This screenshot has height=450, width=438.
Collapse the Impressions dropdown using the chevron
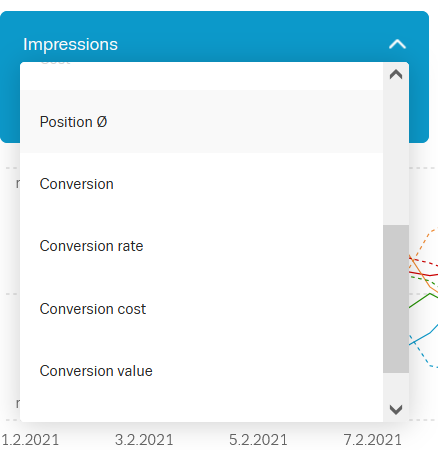[x=397, y=44]
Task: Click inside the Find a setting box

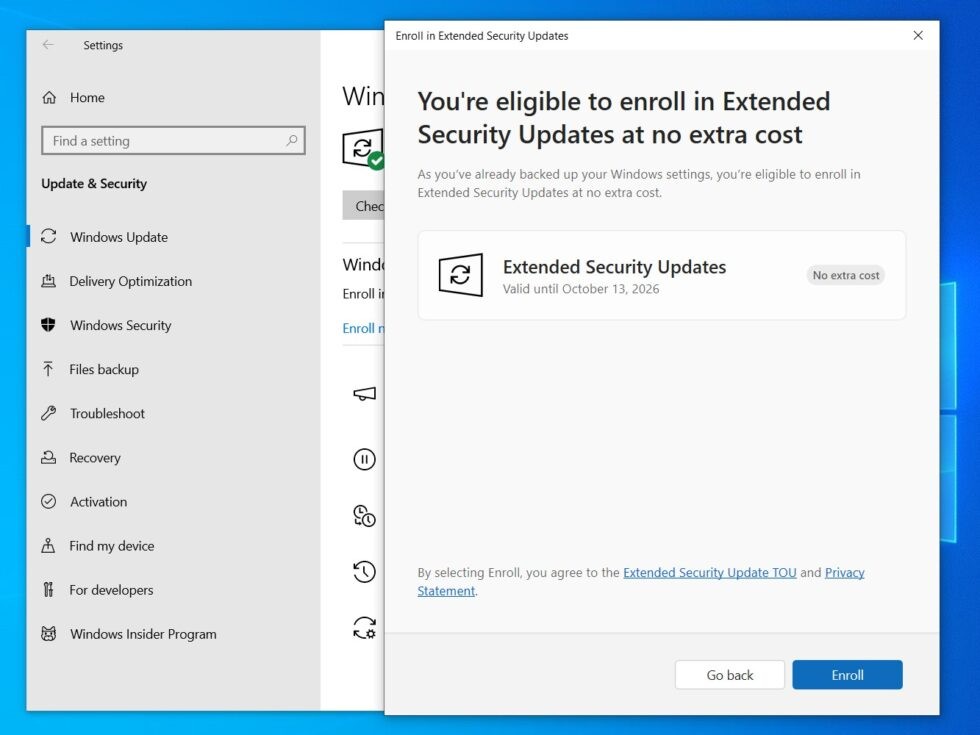Action: pos(160,141)

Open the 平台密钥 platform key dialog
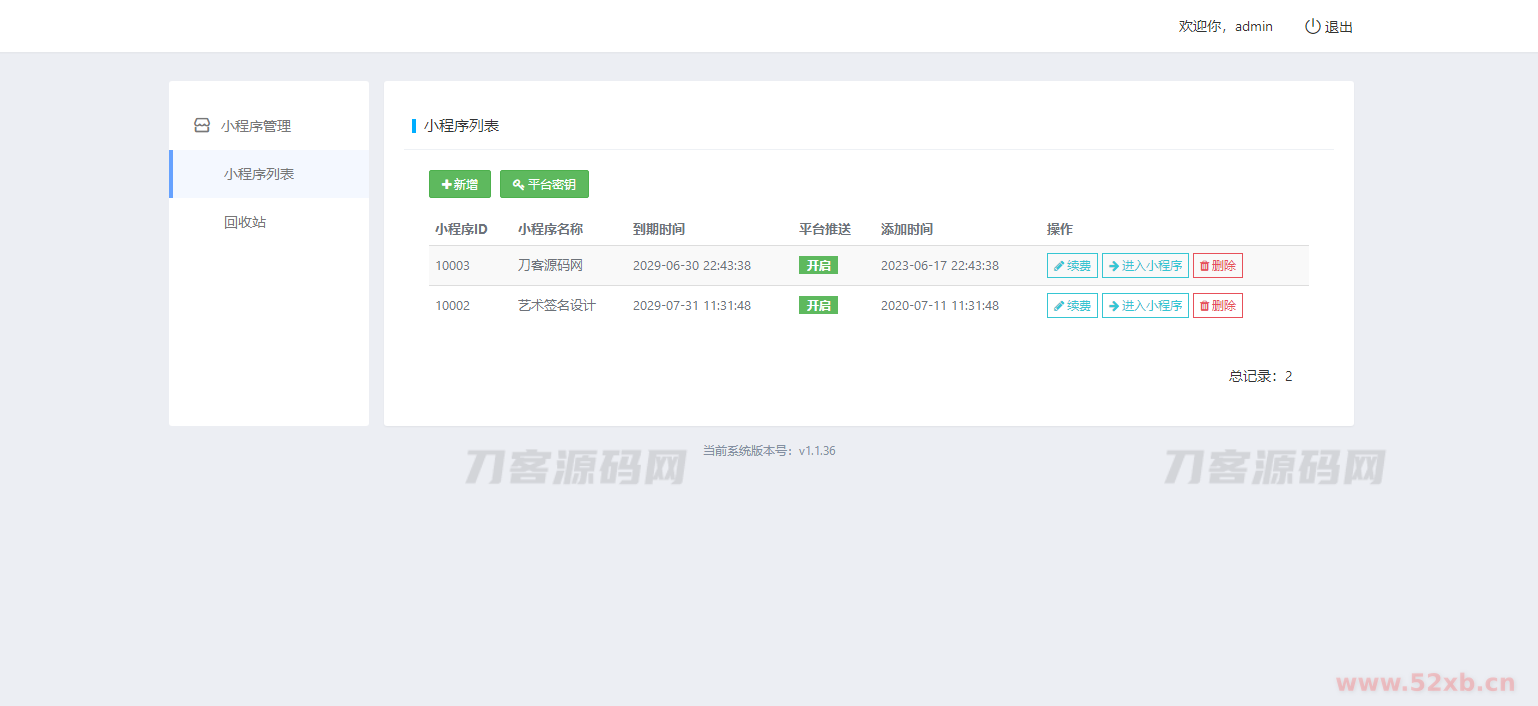[544, 184]
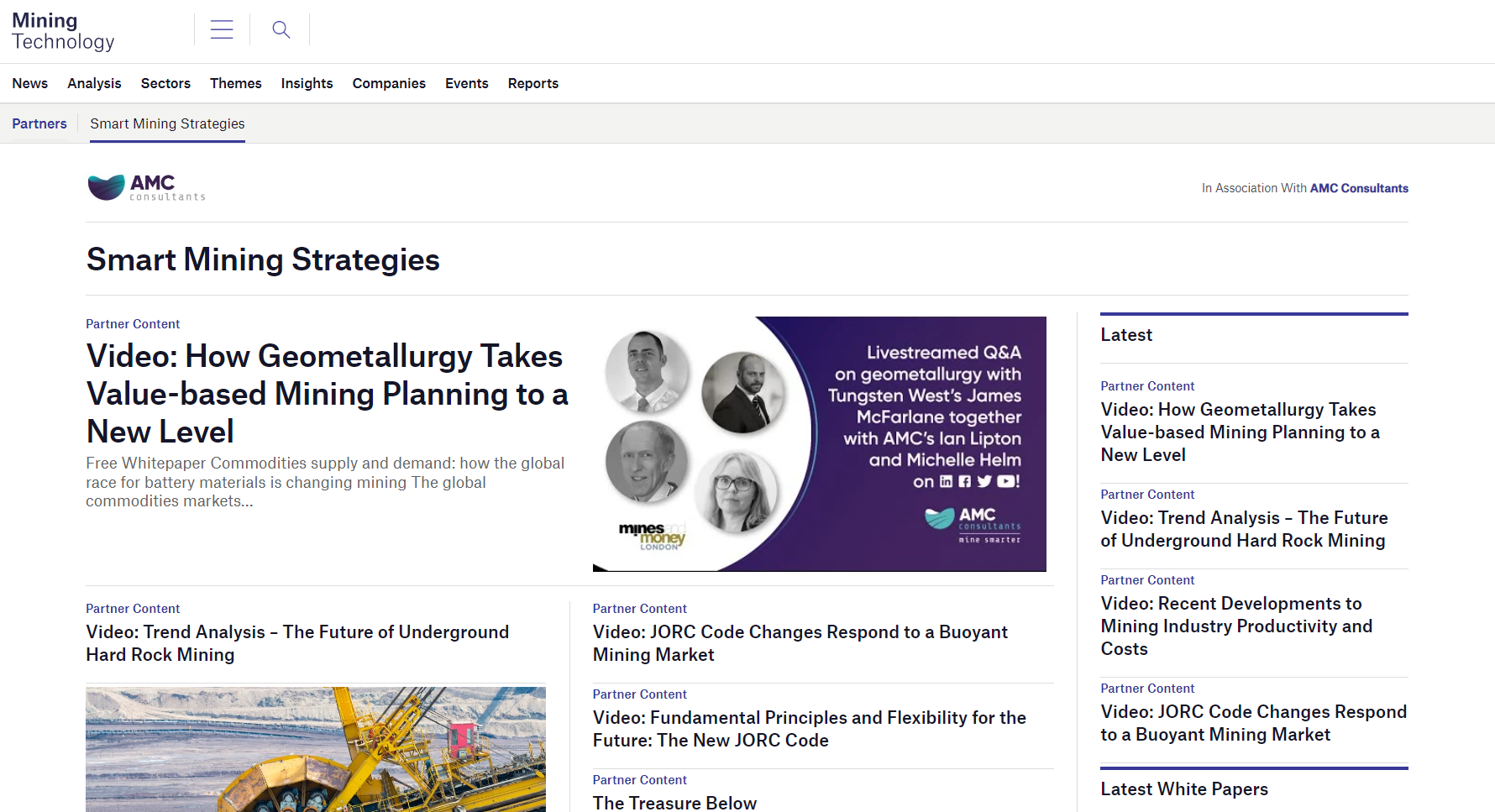Switch to the Partners tab
The height and width of the screenshot is (812, 1495).
[39, 123]
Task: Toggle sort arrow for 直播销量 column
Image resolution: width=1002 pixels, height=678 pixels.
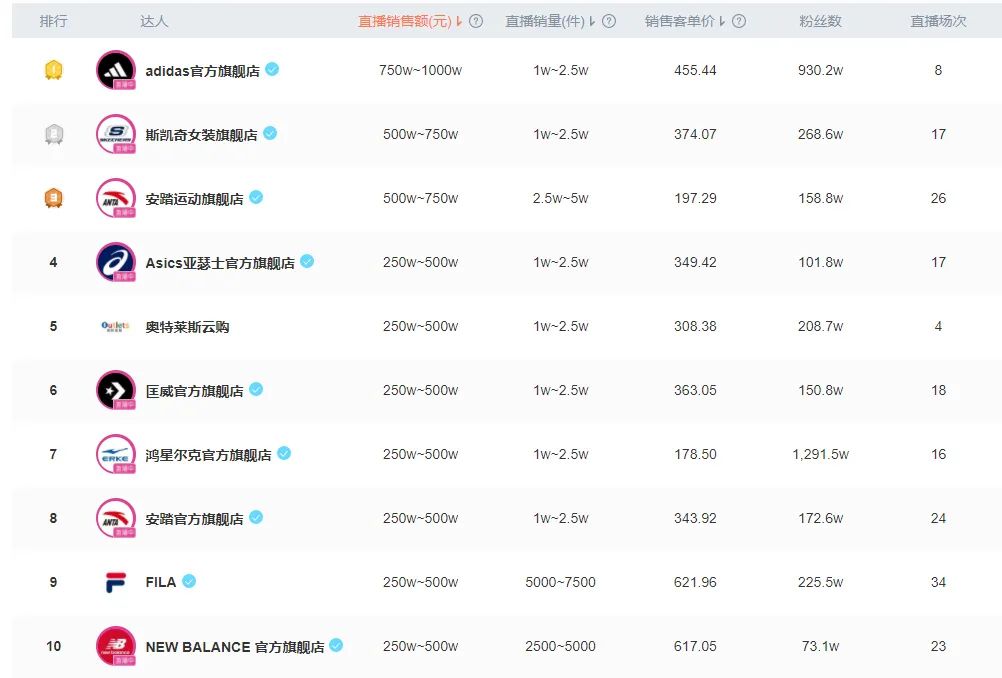Action: coord(593,18)
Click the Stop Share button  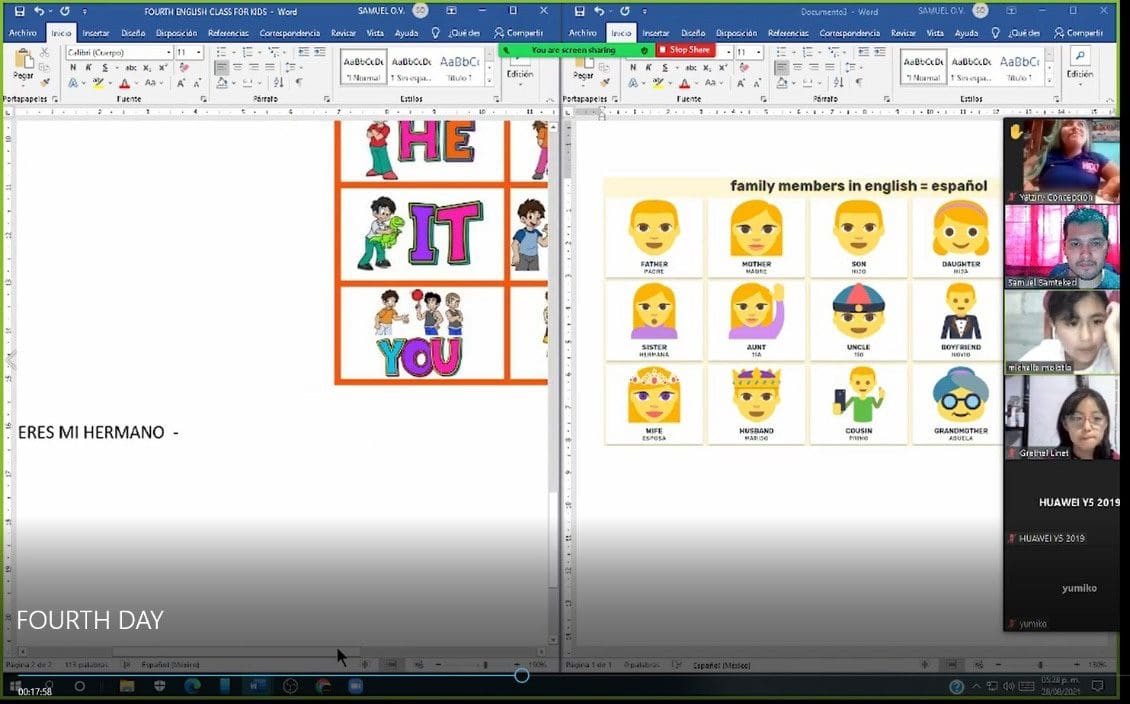(x=686, y=50)
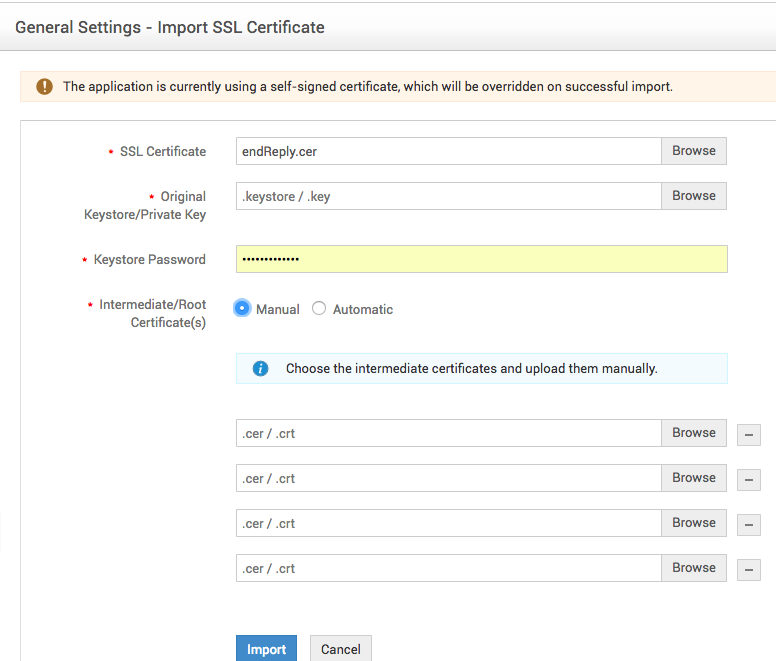Screen dimensions: 776x661
Task: Click the first .cer / .crt input field
Action: (x=448, y=433)
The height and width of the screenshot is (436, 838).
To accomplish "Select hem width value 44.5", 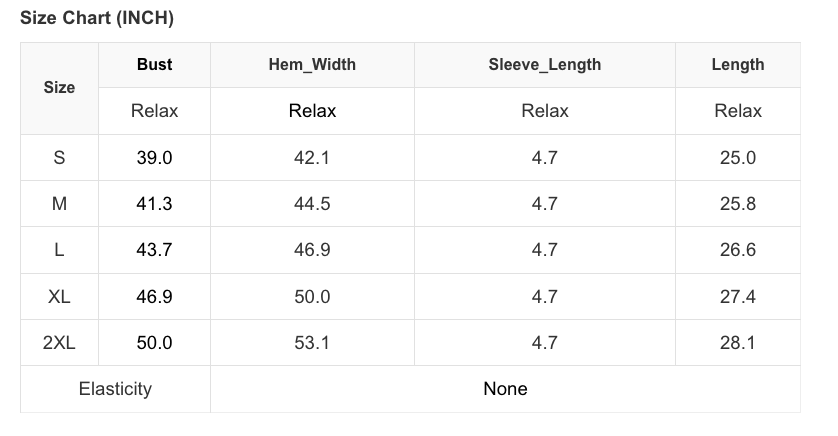I will point(312,204).
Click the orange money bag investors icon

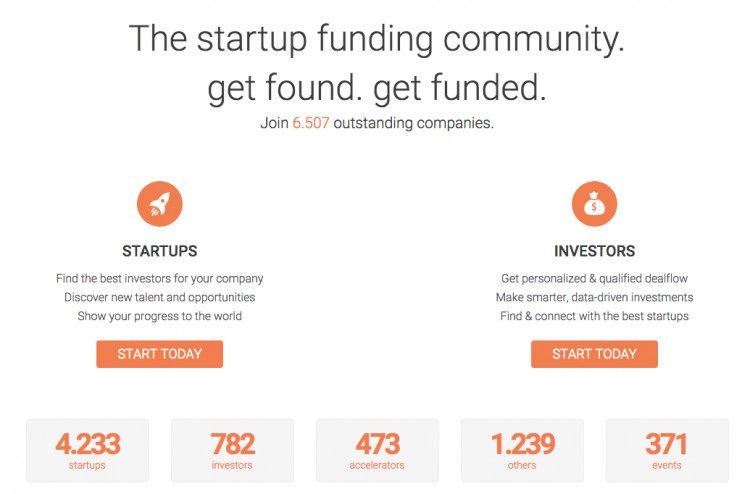[595, 204]
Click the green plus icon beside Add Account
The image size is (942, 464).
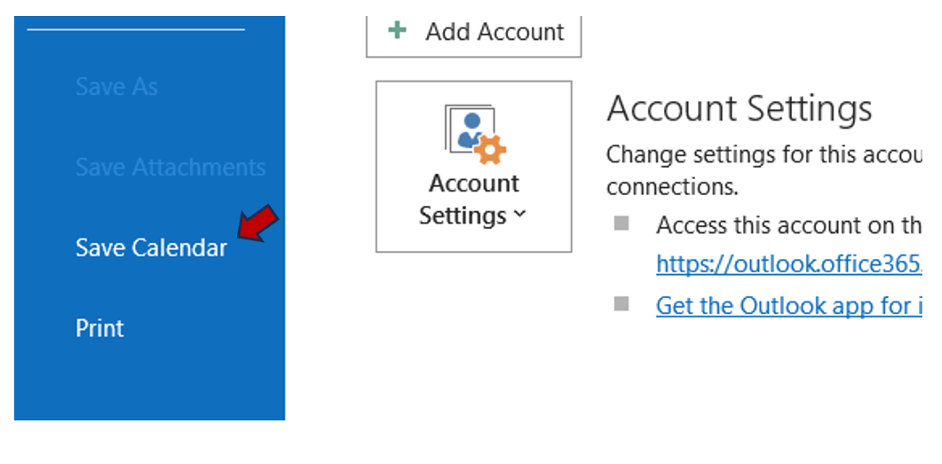(398, 31)
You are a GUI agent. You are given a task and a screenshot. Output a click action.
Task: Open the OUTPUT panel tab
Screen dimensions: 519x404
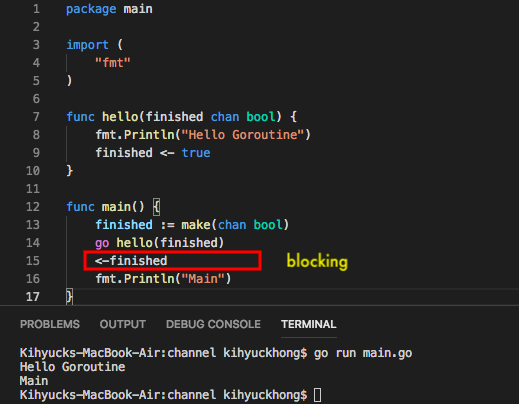122,324
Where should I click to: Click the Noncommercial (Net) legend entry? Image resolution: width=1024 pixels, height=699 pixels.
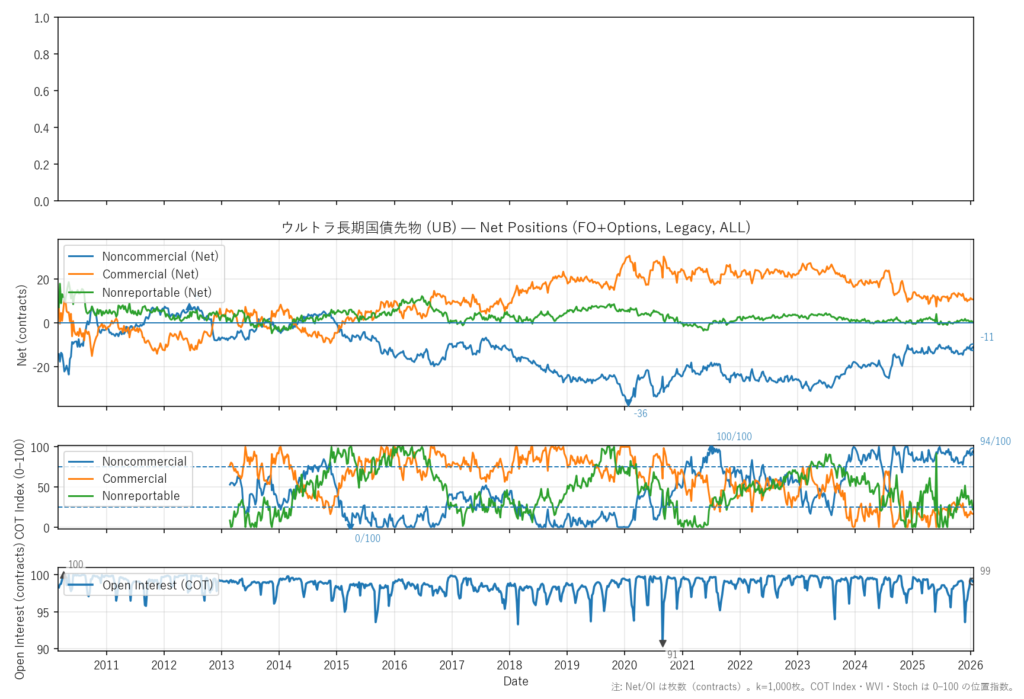point(160,256)
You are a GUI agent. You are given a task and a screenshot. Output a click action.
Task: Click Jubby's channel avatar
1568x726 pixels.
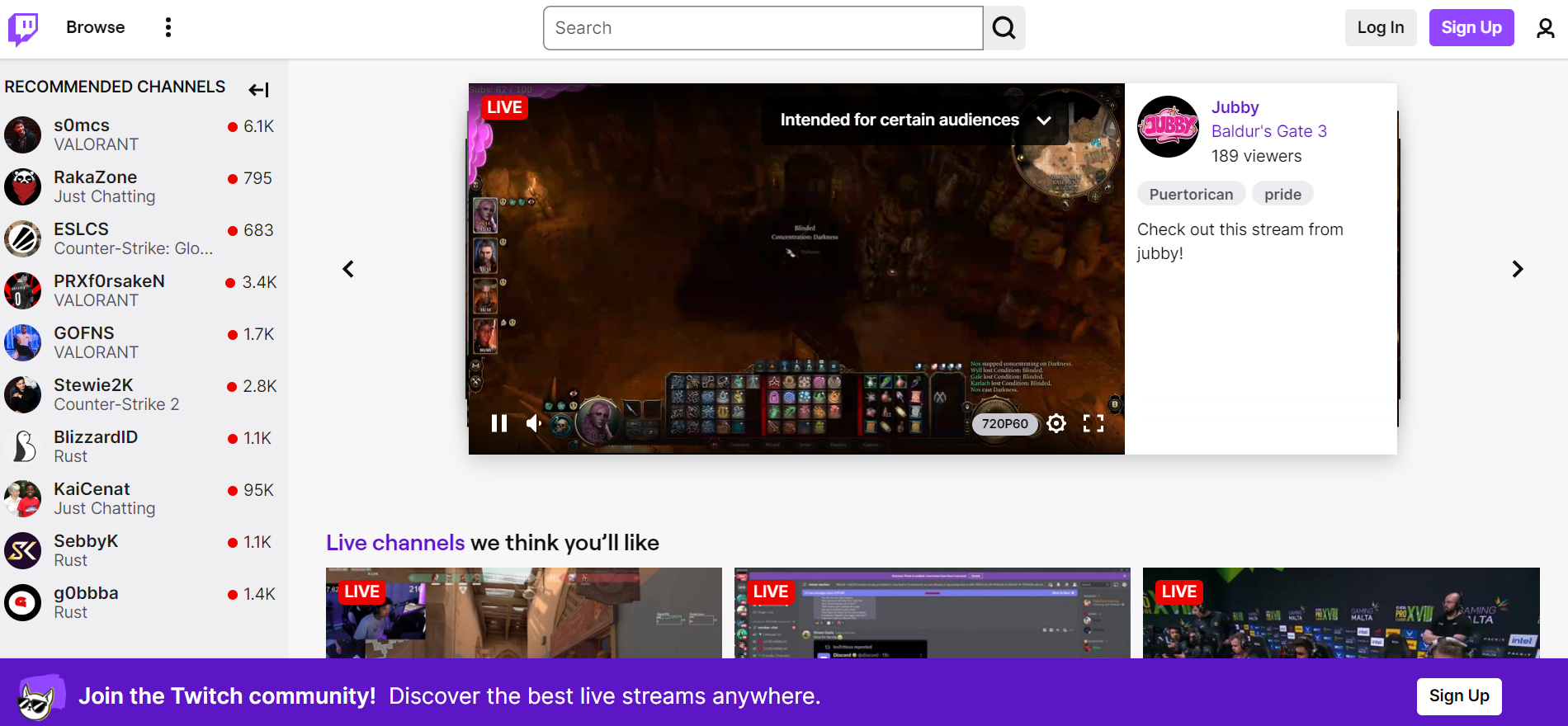(x=1168, y=126)
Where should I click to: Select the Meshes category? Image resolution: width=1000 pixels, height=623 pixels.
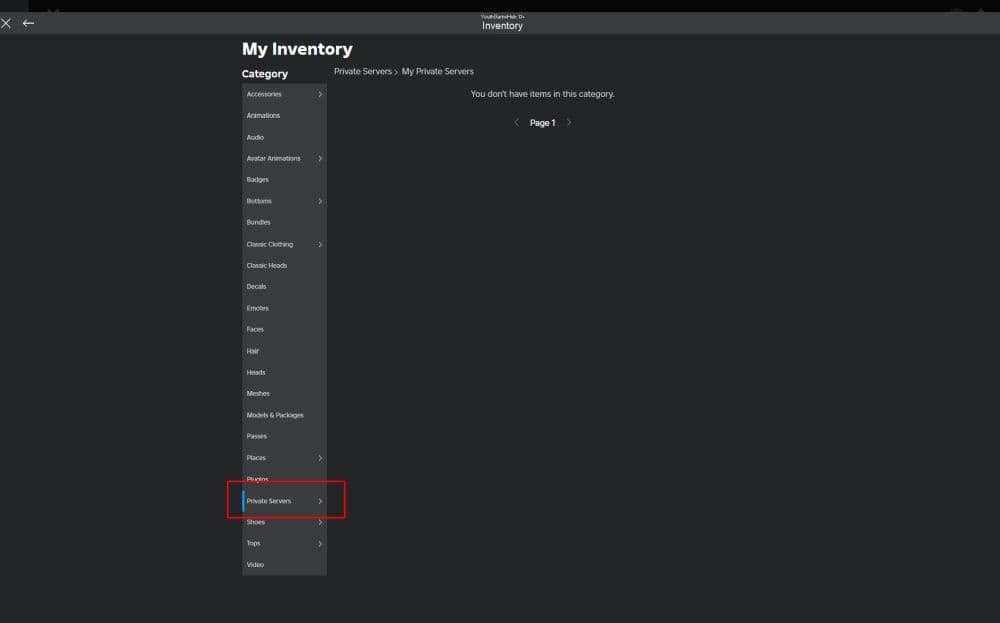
· · · ·
When the line containing "The image size is (942, 464)." is reached, write out that line and each one after it exactly, ending with the last line of the records; pictures are not copied.

The image size is (942, 464).
(398, 31)
You are a GUI agent. You are given a task and a screenshot. Output a click action.
Task: Open the OUTPUT panel tab
Screen dimensions: 519x404
122,324
Where should I click to: Click the Noncommercial (Net) legend entry? Image resolution: width=1024 pixels, height=699 pixels.
point(160,256)
You are a GUI agent. You are given a task and a screenshot. Output a click action.
Task: Click Jubby's channel avatar
1568x726 pixels.
(x=1168, y=126)
Where should I click to: Select the Meshes category? Image resolution: width=1000 pixels, height=623 pixels.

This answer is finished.